The CSV file format is simple. Each line has values that are separated by commas. Each value represents a column and each line represents a column. Thus, we can have a simple matrix structure in a CSV file. Python has a nice way of reading a CSV file by using the CSV library. Whenever we need to load data from a file into memory, we need to tell the computer to open the file for reading. Then, we will tell the CSV library to prepare for reading from the opened file by creating a reader object. Once we do that, we can loop through the reader object to reach each row from the CSV file and store it into a list we call data. Each row itself is stored as a list. Thus, we can think of the data list as a list of lists. That is, each element of the list data is itself a list that captures a row from the file we loaded into the memory.

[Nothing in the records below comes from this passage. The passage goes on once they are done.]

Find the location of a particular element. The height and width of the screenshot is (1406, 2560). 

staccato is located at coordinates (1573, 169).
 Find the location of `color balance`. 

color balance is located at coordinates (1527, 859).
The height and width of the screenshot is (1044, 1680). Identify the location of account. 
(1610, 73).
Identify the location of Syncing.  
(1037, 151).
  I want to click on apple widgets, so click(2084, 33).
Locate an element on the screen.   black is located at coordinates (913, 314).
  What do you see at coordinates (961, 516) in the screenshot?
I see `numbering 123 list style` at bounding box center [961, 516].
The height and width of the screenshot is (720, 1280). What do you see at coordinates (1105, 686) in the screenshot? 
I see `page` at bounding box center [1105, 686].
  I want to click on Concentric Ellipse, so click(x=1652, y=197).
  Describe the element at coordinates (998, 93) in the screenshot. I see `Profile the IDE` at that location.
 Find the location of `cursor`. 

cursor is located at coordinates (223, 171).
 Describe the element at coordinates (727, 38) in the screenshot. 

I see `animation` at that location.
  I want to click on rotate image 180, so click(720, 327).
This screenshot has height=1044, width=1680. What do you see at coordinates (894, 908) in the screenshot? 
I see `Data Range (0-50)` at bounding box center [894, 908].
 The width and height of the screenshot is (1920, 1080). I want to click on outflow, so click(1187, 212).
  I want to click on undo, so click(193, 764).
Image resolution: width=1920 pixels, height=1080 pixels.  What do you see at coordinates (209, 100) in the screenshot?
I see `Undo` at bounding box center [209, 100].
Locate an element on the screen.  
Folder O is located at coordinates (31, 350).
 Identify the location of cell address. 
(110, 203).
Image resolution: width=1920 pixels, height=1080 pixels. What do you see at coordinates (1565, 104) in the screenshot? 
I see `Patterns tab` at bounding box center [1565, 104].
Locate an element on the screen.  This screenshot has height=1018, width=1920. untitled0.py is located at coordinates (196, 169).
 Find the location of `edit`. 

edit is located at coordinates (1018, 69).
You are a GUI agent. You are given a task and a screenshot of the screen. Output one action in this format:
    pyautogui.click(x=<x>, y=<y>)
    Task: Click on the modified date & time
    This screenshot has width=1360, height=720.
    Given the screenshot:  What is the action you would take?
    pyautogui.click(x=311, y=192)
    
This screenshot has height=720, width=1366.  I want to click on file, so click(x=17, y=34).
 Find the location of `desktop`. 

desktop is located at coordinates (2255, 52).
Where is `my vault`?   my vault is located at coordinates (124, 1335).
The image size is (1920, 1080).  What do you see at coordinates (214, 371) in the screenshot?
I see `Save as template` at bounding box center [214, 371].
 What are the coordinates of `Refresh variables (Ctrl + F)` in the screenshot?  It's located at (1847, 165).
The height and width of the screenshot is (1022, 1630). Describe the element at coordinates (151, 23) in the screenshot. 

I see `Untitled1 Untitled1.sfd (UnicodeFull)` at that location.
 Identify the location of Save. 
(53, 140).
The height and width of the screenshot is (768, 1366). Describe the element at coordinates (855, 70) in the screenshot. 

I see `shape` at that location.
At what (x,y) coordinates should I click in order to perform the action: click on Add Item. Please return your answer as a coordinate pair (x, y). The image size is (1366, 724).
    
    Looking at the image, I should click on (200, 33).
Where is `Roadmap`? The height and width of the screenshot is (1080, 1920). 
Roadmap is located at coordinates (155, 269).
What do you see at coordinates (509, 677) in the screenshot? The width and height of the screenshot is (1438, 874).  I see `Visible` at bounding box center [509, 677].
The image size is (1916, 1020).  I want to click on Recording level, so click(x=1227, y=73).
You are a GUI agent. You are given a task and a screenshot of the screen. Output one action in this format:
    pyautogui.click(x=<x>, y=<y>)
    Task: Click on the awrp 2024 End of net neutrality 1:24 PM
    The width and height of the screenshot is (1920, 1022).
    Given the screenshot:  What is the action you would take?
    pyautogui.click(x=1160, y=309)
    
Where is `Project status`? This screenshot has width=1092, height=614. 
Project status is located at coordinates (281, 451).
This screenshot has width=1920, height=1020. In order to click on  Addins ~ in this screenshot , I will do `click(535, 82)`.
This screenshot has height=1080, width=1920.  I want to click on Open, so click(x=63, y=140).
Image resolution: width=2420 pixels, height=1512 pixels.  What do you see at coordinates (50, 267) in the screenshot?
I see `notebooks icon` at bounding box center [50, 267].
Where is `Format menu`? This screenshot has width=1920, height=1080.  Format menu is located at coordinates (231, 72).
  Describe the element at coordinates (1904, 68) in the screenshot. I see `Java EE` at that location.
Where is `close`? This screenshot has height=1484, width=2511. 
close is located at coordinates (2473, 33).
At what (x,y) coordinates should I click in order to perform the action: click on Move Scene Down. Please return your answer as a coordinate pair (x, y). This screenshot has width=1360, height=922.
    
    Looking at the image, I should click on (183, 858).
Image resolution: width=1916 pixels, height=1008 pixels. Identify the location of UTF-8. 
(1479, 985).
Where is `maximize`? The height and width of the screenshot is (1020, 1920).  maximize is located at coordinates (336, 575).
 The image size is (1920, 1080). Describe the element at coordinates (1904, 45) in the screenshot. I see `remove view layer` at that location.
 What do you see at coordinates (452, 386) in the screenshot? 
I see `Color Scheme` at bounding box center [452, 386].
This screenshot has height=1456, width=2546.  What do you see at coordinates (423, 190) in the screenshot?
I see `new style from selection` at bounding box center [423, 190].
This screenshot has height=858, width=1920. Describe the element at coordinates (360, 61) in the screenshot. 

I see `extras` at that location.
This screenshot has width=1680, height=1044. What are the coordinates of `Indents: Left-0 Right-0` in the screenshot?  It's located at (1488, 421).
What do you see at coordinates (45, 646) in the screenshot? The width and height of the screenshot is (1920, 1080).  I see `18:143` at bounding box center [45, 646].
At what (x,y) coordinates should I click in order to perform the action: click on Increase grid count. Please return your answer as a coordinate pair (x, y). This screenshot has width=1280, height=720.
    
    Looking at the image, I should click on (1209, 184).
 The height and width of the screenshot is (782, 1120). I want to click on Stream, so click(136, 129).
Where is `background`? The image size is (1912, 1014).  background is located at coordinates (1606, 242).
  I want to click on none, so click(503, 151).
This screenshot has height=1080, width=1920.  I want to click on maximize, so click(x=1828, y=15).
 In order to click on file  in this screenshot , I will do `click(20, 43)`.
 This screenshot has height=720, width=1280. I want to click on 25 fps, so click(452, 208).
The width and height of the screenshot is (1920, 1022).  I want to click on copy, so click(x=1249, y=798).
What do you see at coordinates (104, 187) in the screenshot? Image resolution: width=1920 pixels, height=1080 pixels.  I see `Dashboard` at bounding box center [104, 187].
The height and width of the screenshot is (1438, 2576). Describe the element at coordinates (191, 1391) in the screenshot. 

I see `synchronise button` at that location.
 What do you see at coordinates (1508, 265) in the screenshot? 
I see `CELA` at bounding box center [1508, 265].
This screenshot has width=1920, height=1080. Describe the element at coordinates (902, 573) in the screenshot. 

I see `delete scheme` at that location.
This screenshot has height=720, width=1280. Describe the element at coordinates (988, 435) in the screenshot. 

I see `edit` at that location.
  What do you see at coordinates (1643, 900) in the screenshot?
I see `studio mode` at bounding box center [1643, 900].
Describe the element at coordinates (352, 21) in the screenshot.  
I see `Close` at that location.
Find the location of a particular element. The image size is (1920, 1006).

Reading one line of a file

f = open('data.csv','r')
line = f.readline() 
f.close()

This simple program opens a file called data.csv. The method readline() can read one single line from a file as a string value and return it. Therefore, the variable line has a string value, which is the first line of data in the file data.csv. We could print this line, split it into a list (if it contains multiple items), or convert it to a numeric value (if the line only has a number). In the remaining of this section, we will dive deeper into reading and writing files.

Reading CSV files

Suppose that the file we want to read is called students.csv and is stored in the folder in which we will store our program.

import csv
f=open('students.csv','r')
reader = csv.reader(f)
data=[]
for row in reader:
   data.append(row)

This program opens the file, prepares a reader object to read the CSV file, defines the data variable, and loops through the file to store all the rows in data. Assume that each row has values for two columns, one is the student name and another is the student exam grade. Our job is now to compute the average of all grades and display it on the screen.

import csv
f=open('students.csv','r')
reader = csv.reader(f)
s = 0 
n = 0 
for row in reader:
   n+=1 
   s+= row[1] 
print(s/n)

We change the program a little bit to compute the average directly. Instead of storing all the data in a variable, we only read each row, add the current grade to a sum variable and count the number of records we're reading. Finally, we compute and print the result of s/n, which exactly gives us the average of all grades.

Using eval and list comprehension

Another way to read a CSV file that only contains numbers is to use the eval function.

f=open('students.csv','r')
data = [eval(x) for x in f]

Assuming the file students.csv only has only numbers separated by a comma in each line, one can evaluate each line to a tuple using the eval function. In the code above, notice that we're also using a special Python statement called list comprehension. A list comprehension is a handy way of constructing a list without the use of append or extend. That is, inside the list brackets, we will specify each element of the list and specify which sequence is used to construct the list. For example, when we have L = [x for x in file], assuming file points to a file that has multiple lines ready to be read, the for loop goes through each line of the file and names it x. In each iteration, x is stored as an element of the list L. We could modify x such as the one in the code above. In this case, [eval(x) for x in f] also applies the eval function to each element.

with keyword

We can also use the with keyword to help us in opening a file:

data = [] 
with open('students.csv','r') as f:
    for line in f:
        data.append(eval(line))
f.close()

How can we write to a file?

It's simple. We can either use the csv library or directly write a line to a file. Suppose that we have a list of numbers that we would like to write to a file.

f=open('numbers.csv','w')
for num in L: 
   print(num, file=f)
f.close()

Here, we should first open the file for writing using 'w'. Then, we will loop through the list and use the print function with the optional parameter file to write a num to f in each iteration.

Another way is to use the csv library.

import csv
f=open('numbers.csv','w')
writer = csv.writer(f)
for record in L: 
   writer.writerow(record)
f.close()

The csv library helps in organizing the file as a comma-separated format file. If each record is a sequence, then csv writes the sequence separated by commas on a line.

Note that we can also open a file for writing using f=open('numbers.csv','a') instead of f=open('numbers.csv','w'), then we will see a different behavior. When using w, if the file does not exist it will be created. If the file exists, its contents will be deleted and we will start afresh. When using a, if the file does not exist it will be created. If the file exists, when writing to it, the new records will be appeneded to the end of the file instead of deleting its contents. The difference between the two can be best observed with a program to test and compare their differences.